So now we know why we need sound design - who makes up the sound team? Below is a full list of audio personnel needed for a film. On larger budget projects, some departments may contain several people for each role with a supervisor overseeing them. In smaller budgets projects, many of the roles will be combined into a few roles of a smaller group of people, or even just 1 person.
Each role has been grouped into 2 of the 3 production stages of a film – the production phase and the post-production phase, however, as we will see in future articles, it is extremely beneficial to a film to involve a couple of key individuals during the pre-production phase – specifically the production sound mixer and the supervising sound editor.
Production Sound Mixer
The Production Sound Mixer is responsible for all the sound recorded on set. They source the correct equipment, direct their assistant sound team and record all the audio. In order to get the best recordings, they will choose microphones and work with other departments (costume/set design etc.) to ensure the cleanest possible audio is recorded. They will also provide a mixed version of all the microphones on set, which can be used for monitoring on set, viewing rushes and editing. They may also, with the rest of their sound team, provide audio playback on set for actors to sing or move to such as during club/dance scenes or for actors to sing along to musical numbers.
The 1st Assistant Sound operates the boom microphone and will mic up the actors on set with radio/lavalier microphones. They are a major link between the production sound mixer and the rest of the on-set team.
The 2nd Assistant Sound provides assistance to the production sound mixer and 1stAssistant sound. This may be in the form of swinging a second boom microphone, running cables, maintaining equipment and backing up data.
Supervising Sound Editor
The Supervising Sound Editor is responsible for all the members of the post sound department. They hire and direct the sound team and ensure that the director’s vision for the sound design is adhered to. They will record, source and edit the sounds they need to provide the final soundtrack.
The term sound designer often falls under two categories. If the film is a low budget or short film production, there is often only one person involved in post-production sound and they are often credited as sound designer. On larger scale projects, sound designers tend to be hired to supplement the other editors and create & design new sounds for the film soundtrack, often for specific effects, such as alien spaceships or light-sabers!
A sound editor is responsible for any sound editing on the film, whether it be dialogue or FX. Their roles are often split out to dialogue, spot FX, atmos and design elements.
The dialogue editor handles all the production sound recordings and edits the final dialogue of the film. They are responsible for removing unwanted sounds through editing and providing a smooth clean dialogue track as well as pulling out production sound effects which can be used by the FX department. They are also responsible for providing ADR lists to the ADR mixers.
Sound FX Editor
The sound FX editor is responsible for editing all the sound FX for the film and will work with the sound designer to provide the final FX track.

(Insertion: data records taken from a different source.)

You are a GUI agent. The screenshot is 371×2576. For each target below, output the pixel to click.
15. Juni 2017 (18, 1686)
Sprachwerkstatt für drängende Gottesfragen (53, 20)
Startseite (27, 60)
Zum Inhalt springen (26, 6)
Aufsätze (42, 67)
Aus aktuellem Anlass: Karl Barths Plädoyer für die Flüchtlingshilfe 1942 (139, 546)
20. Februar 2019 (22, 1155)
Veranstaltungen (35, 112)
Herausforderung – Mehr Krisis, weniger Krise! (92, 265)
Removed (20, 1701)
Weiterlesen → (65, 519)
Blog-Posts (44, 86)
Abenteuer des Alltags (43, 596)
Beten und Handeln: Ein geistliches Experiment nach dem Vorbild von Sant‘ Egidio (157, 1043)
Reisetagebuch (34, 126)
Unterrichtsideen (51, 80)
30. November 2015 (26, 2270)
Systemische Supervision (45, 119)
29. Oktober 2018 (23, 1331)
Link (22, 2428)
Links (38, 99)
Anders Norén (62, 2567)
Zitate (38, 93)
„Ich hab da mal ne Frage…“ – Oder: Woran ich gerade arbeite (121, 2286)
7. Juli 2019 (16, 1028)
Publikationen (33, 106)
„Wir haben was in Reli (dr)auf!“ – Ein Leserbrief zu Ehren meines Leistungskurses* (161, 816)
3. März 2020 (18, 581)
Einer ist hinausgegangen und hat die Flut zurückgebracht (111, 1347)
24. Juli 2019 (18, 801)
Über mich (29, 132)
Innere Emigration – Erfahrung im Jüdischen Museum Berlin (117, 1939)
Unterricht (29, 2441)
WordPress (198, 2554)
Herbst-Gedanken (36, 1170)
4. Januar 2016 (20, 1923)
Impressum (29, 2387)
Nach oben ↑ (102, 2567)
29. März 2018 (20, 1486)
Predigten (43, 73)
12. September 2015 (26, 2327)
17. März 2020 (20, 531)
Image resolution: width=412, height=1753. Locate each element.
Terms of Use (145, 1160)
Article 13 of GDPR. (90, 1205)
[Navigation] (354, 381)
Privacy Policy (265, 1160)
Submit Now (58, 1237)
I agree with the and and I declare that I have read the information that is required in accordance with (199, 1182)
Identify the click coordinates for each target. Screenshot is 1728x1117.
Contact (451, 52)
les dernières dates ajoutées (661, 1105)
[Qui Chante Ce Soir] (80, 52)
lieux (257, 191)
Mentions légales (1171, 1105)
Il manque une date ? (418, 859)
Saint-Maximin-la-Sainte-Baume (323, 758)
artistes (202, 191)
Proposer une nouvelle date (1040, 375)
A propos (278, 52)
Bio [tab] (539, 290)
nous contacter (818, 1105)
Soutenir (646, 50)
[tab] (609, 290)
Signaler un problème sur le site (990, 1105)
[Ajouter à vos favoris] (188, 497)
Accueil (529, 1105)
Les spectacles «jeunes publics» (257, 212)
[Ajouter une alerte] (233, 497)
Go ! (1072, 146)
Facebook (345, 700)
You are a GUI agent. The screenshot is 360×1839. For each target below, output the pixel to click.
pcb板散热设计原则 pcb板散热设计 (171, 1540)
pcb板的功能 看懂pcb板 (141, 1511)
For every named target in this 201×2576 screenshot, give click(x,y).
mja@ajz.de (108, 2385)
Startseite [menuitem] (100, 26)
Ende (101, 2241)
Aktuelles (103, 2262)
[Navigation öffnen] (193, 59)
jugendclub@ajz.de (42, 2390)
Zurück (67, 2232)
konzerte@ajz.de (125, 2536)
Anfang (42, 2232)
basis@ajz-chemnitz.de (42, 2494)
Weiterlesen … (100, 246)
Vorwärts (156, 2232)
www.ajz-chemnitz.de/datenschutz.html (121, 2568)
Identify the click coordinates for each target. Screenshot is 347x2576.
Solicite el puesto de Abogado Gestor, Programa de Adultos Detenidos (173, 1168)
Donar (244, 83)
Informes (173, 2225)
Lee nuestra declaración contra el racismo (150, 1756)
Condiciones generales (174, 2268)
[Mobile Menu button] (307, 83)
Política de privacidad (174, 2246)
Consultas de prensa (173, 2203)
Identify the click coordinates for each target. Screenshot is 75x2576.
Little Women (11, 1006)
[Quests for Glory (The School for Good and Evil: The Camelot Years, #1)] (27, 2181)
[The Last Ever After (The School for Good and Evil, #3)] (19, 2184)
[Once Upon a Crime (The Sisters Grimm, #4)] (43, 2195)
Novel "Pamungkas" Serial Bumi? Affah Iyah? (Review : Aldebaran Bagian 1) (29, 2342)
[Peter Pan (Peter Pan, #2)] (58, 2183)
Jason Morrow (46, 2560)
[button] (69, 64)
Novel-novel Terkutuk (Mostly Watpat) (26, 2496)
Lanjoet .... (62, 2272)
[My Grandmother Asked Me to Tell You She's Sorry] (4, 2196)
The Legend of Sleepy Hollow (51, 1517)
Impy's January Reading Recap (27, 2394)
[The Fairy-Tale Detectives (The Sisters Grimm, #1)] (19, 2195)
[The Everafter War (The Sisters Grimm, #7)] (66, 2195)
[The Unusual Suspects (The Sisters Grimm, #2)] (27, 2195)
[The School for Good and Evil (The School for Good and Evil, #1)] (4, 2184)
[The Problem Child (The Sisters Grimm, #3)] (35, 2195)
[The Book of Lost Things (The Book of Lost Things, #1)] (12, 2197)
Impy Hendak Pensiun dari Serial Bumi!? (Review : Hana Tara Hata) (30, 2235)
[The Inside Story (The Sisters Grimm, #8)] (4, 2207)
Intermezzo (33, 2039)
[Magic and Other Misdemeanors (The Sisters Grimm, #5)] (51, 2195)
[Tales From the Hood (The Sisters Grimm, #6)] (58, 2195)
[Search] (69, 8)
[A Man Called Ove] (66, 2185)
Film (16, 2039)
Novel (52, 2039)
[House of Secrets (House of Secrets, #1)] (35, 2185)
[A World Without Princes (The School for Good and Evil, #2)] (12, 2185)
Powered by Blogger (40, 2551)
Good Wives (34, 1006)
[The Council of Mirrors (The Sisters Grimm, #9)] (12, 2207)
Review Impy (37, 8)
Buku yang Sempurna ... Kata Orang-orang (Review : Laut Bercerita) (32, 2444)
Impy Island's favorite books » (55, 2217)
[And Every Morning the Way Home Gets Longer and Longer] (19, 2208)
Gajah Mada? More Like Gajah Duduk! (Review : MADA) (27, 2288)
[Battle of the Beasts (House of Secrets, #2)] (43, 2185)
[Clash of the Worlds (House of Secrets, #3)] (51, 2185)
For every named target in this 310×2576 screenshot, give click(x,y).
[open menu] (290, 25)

This will include Atmos FX, spot FX, design FX etc.
ADR stands for Automated Dialogue Replacement and is the process of recording lines of dialogue in a studio or other location after final production. ADR is often needed to replace noisy location recordings, change story lines, create additional story or change the performance. The ADR Mixer records all the ADR for the film.
The ADR editor will edit and sync up all the ADR for film. This role is sometimes taken on by the dialogue editor and/or ADR Mixer.
The Foley Mixer is the engineer responsible for recording all the foley sounds for the film. They work closely with the foley artist to create realistic and detailed foley FX.
The Foley Artist performs movements and actions, which mimic the action on set and creates the foley soundtrack. This will include movement of clothing, walking in specially designed pits to create footsteps as well as the sound of character’s interaction with props. All the movements are performed live to picture.
The foley editor will edit all the foley FX and make sure they all sync up to the picture. This is sometimes handled by the Foley Mixer or the Sound FX Editor.
The composer is responsible for creating the final music for the film in keeping with the directors vision.
The music editor edits the music to the picture making sure any dramatic moments are synced to the picture and also edits the music to any picture changes.
The Mix Technician provides technical support to the mixing team during the mixing process as well as performing assistant duties such as setting up hardware and software.
The Re-Recording mixer balances all the final sound elements supplied by the sound department, will reduce the noise of location recordings, add reverbs to create realistic spaces and balance the music with all the other elements. They are the final part of the sound post process and will work with the director to ensure the final soundtrack is balanced, has clarity, is exciting and enhances the emotion and action on screen. On larger productions, there may be multiple re-recording mixers, each handling dialogue, music and effects.
In television, the re-recording mixer is often referred to as the dubbing mixer. In some cases, the whole TV post-production process may be handled by the dubbing mixer. They will record voice-over, tracklay sound FX, edit the music and mix the final project. In others, there will be a bigger sound team – this is often the case for TV drama and natural history shows, which require a high quality soundtrack in a fast turnaround.